-- begin GIVEN RECORDS --

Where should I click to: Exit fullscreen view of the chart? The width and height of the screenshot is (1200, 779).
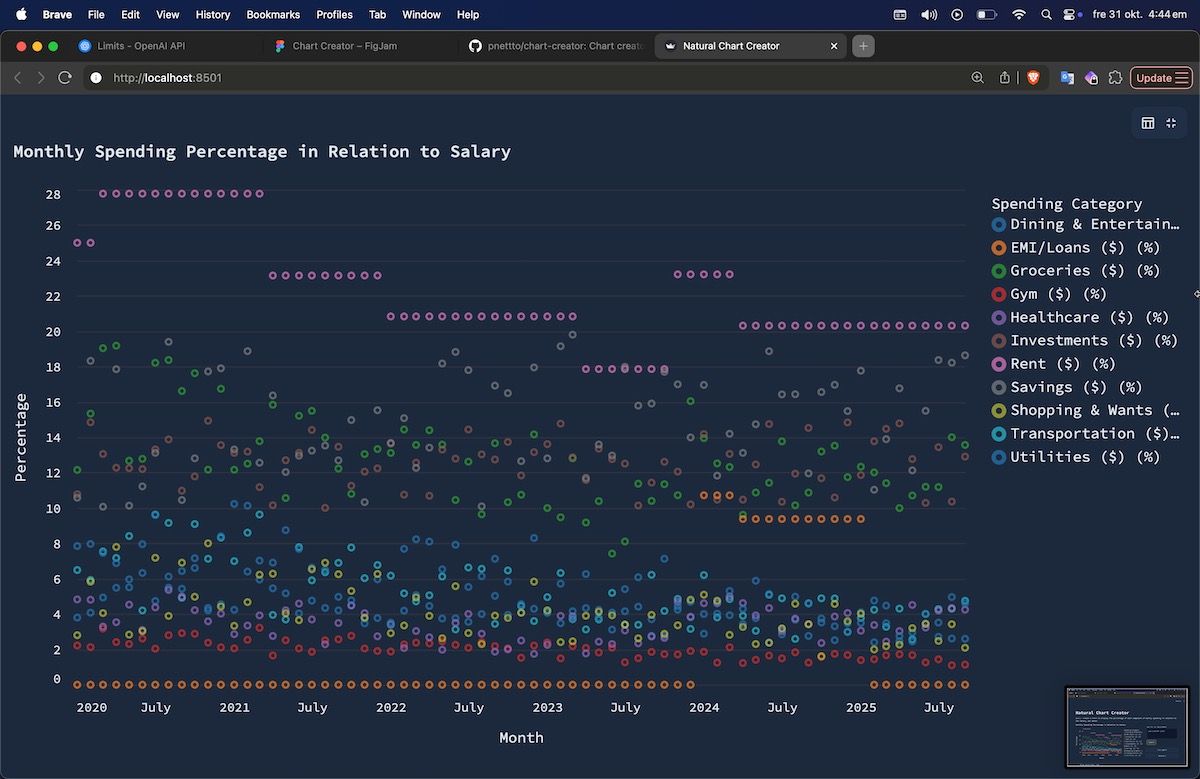[x=1171, y=123]
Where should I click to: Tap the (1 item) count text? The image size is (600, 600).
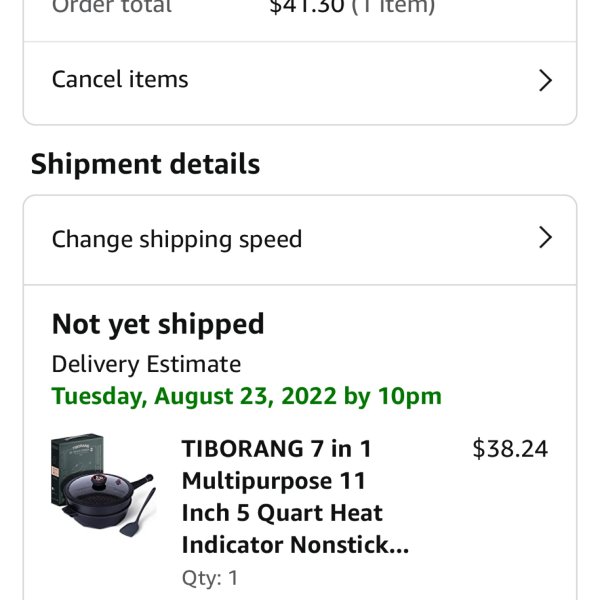pos(393,7)
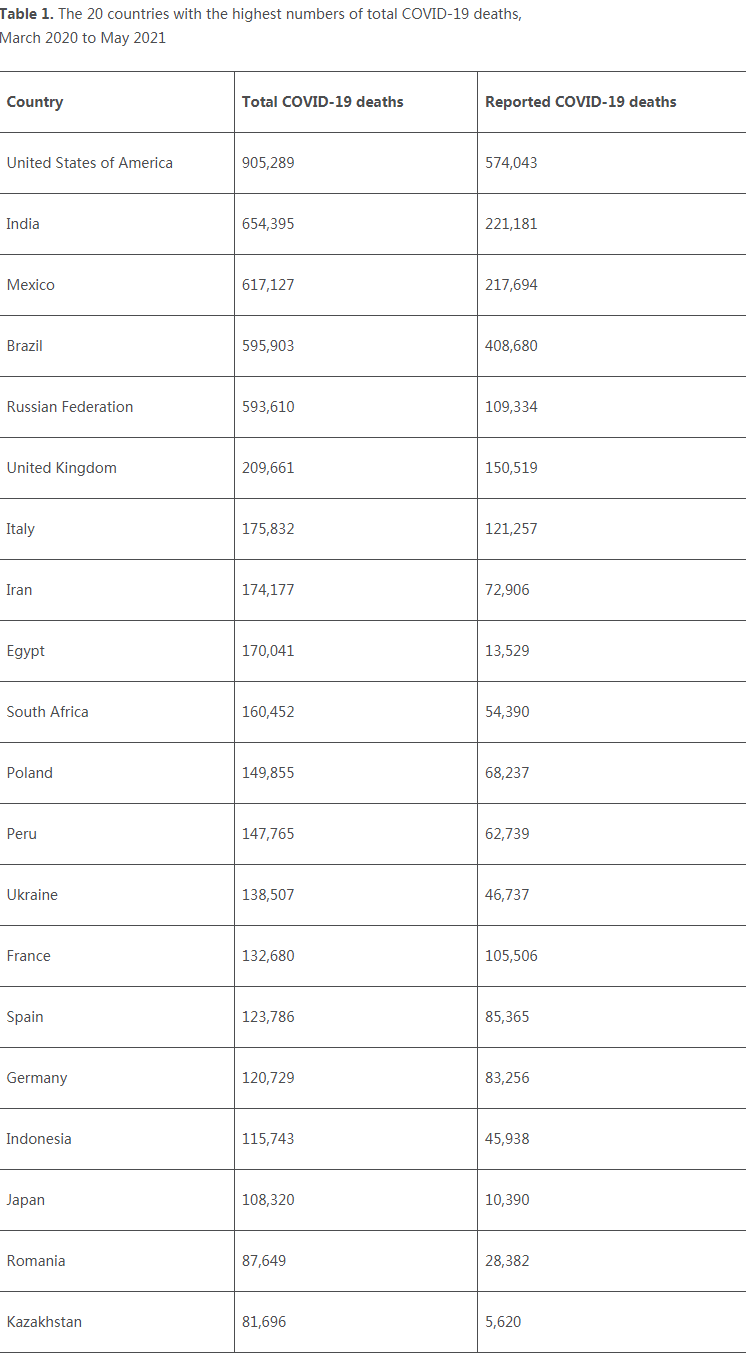Click the Reported COVID-19 deaths header
The height and width of the screenshot is (1355, 746).
pyautogui.click(x=580, y=102)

-- end GIVEN RECORDS --

▶ [SET EXERCISE]: Copy out every line of the material above, word for word, leaving out the pictures.

▶ [RESPONSE]:
Where should I click to: Exit fullscreen view of the chart? The width and height of the screenshot is (1200, 779).
[x=1171, y=123]
Where should I click to: Tap the (1 item) count text? The image size is (600, 600).
pos(393,7)
Click the Reported COVID-19 deaths header
The height and width of the screenshot is (1355, 746).
pyautogui.click(x=580, y=102)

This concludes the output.